Liechtenstein’s economic freedom score remains unrated in the 2015 Index because of a lack of sufficient comparable data. Those aspects of economic freedom for which data are available have been individually scored. The country will receive an overall economic freedom score and ranking in future editions as more information becomes available.
Liechtenstein is a modern and diversified economy that has made dynamic engagement with global commerce the cornerstone of its economic policy. An efficient regulatory environment that is open to trade and investment has contributed to the development of a robust banking sector. Tax rates are competitive, and labor laws allow employers and employees to respond efficiently to changing market dynamics.
Enhanced levels of political and social stability have facilitated the development of a high-value service industry that has capitalized on a well-entrenched rule of law. Property rights are respected, and the judicial system is transparent. The absence of corruption minimizes potential drags on the economy and encourages entrepreneurialism.

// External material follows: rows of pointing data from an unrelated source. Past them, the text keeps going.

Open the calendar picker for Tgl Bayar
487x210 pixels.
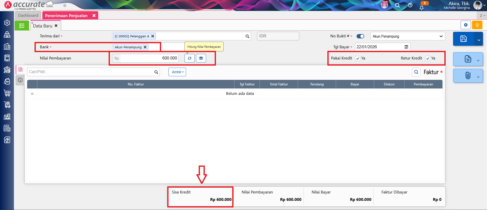click(406, 47)
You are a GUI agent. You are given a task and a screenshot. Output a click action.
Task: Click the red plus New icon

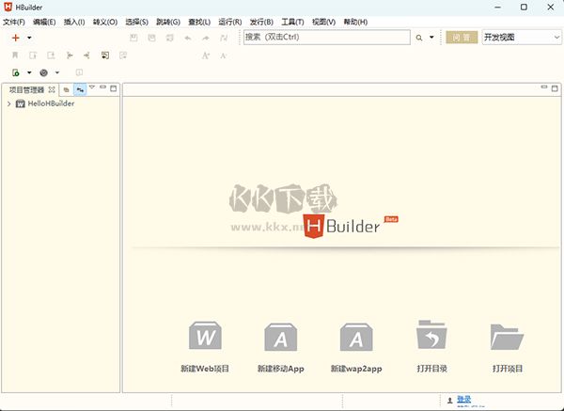(15, 38)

Prince of Liechtenstein Hans-Adam II is head of state, but his son Prince Alois wields considerable power as regent. The center-right Progressive Citizens’ Party won the March 2013 parliamentary elections, and Prime Minister Adrian Hasler now heads the government. Liechtenstein has a vibrant free-enterprise economy. Low taxes and traditions of strict bank secrecy (though less secret than before) have helped financial institutions to attract funds. Still, the worldwide financial crisis led to a sharp contraction in the banking sector. In 2009, the Organisation for Economic Co-operation and Development removed Liechtenstein from its list of uncooperative tax havens. The principality’s economy is closely linked to Switzerland, whose currency it shares, and the European Union. Liechtenstein is a member of the European Free Trade Association and the European Economic Area but not the EU.
Liechtenstein is largely free of corruption, although as an offshore banking center, it must continue to work to prevent money laundering in its banking system. The judiciary is independent and impartial despite the appointment of judges by the hereditary monarch. Property rights and contracts are secure. Intellectual property laws are based on Switzerland’s IPR protection regimes.

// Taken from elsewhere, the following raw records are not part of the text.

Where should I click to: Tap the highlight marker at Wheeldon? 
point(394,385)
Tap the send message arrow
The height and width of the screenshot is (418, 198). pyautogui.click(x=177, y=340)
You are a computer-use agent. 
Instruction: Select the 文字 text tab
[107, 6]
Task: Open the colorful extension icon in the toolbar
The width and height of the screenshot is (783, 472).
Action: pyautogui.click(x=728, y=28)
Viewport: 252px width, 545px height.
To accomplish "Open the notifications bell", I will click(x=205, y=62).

Tax reform that went into effect in 2011 lowered rates, modernized administration, and improved transparency. The top individual income tax rate is 7 percent, and the top corporate tax rate is 12.5 percent. A value-added tax is administered by Switzerland. Although the fiscal system lacks some transparency, government fiscal management has been relatively sound.
The efficient regulatory framework facilitates entrepreneurial activity. Government generally takes a hand-off approach in sectors dominated by small businesses. Unemployment has been low, and labor market policies have focused on minimizing youth unemployment. Liechtenstein has a de facto monetary union with Switzerland but no vote in the Swiss National Bank’s monetary policy.
Liechtenstein has a 0 percent average tariff rate. The government maintains an open trade and investment regime and generally does not discriminate against foreign investors. There are no restrictions on repatriation of profits or currency transfers. Liechtenstein is a major financial center, particularly in private banking. The banking sector remains stable under a prudent regulatory regime.